Seeking a safer, cheaper, closer alternative, Croda said it would spend $170 million on the new unit, using a process previously run at plants in China and India. The company later downsized aspects of the unit, state records show.
Before reopening, the company had to comply with orders from the federal Occupational Safety and Health Administration and state Department of Natural Resources and Environmental Control.
In the month after the Thanksgiving weekend accident, Croda blamed an incorrect gasket installed by a contractor for the leak and checked and replaced seals around the plant.
State investigators said Croda had opened the plant without proper inspections. They also said they were concerned about the impact of 700,000 gallons of water sprayed on 2,688 gallons of ethylene oxide may have on area groundwater, along with the toxic solvent 1,4-dioxane, a cancer-causing byproduct of Croda’s process at the unit.
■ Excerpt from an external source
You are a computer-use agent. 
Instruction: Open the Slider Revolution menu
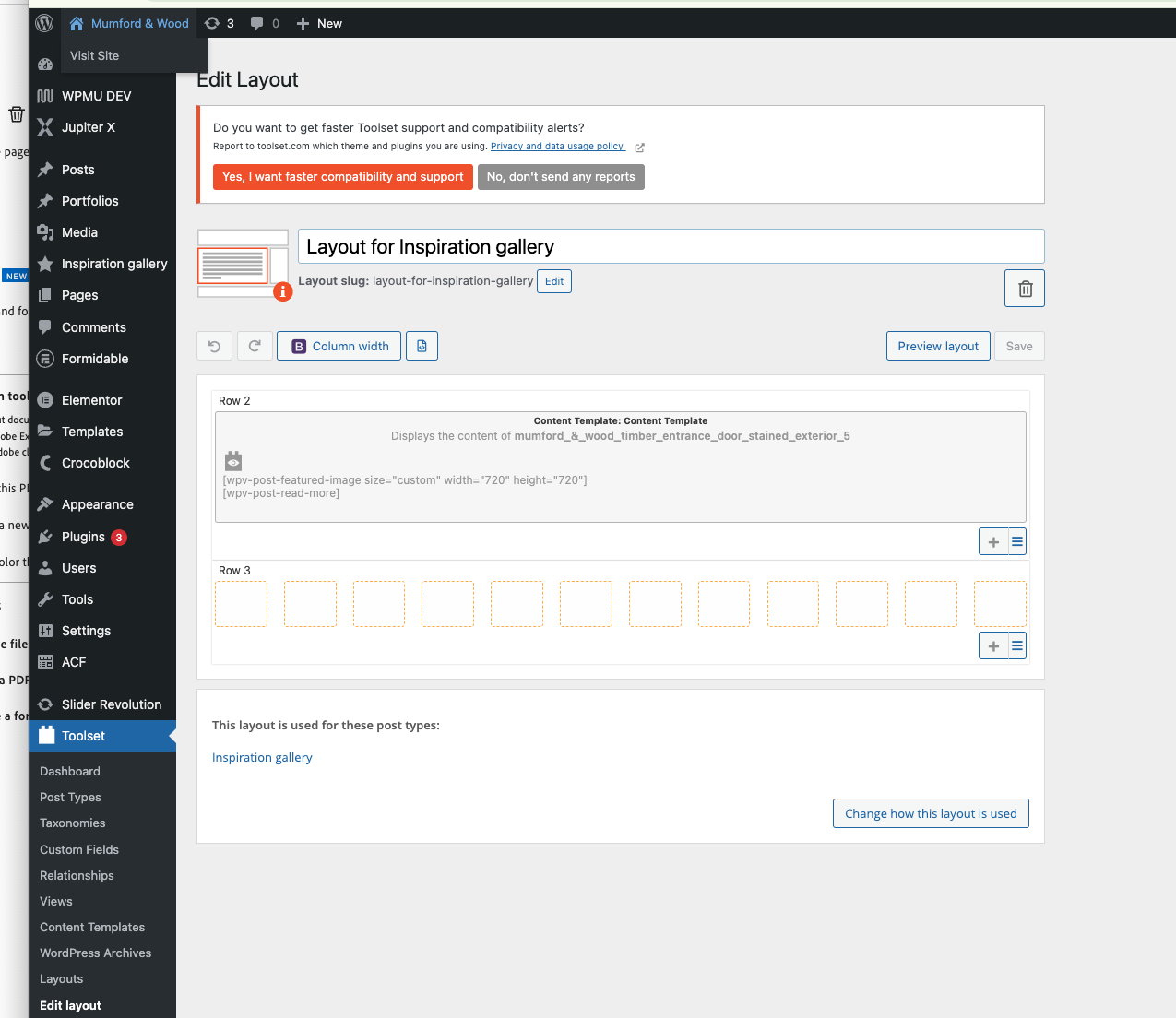(111, 704)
In March, Croda agreed to pay the state of Delaware a $230,000 penalty and $16,500 for costs to test air and water and perform additional renovation and monitoring work before the unit could reopen.
In June, OSHA recommended Croda pay $262,548 more, after deducting 10% from the maximum penalties because the plant had a previous good record.
Croda “risked the health of their workers,” said Erin G. Patterson, director of the OSHA office in Wilmington, in a written statement at that time.
The leak “could have been prevented if the employer had taken appropriate precautions.” The company failed to flag improper materials and methods used in the construction of the ethylene oxide unit, including contractors’ use of improper bolts and gaskets not cleared for use with ethylene oxide; and it failed to provide plant operators with a safe location from which to deal with emergencies, or train workers effectively to cope with accidents, OSHA added.
Croda was cleared to reopen the unit after regulators were satisfied that the company fixed those and other problems.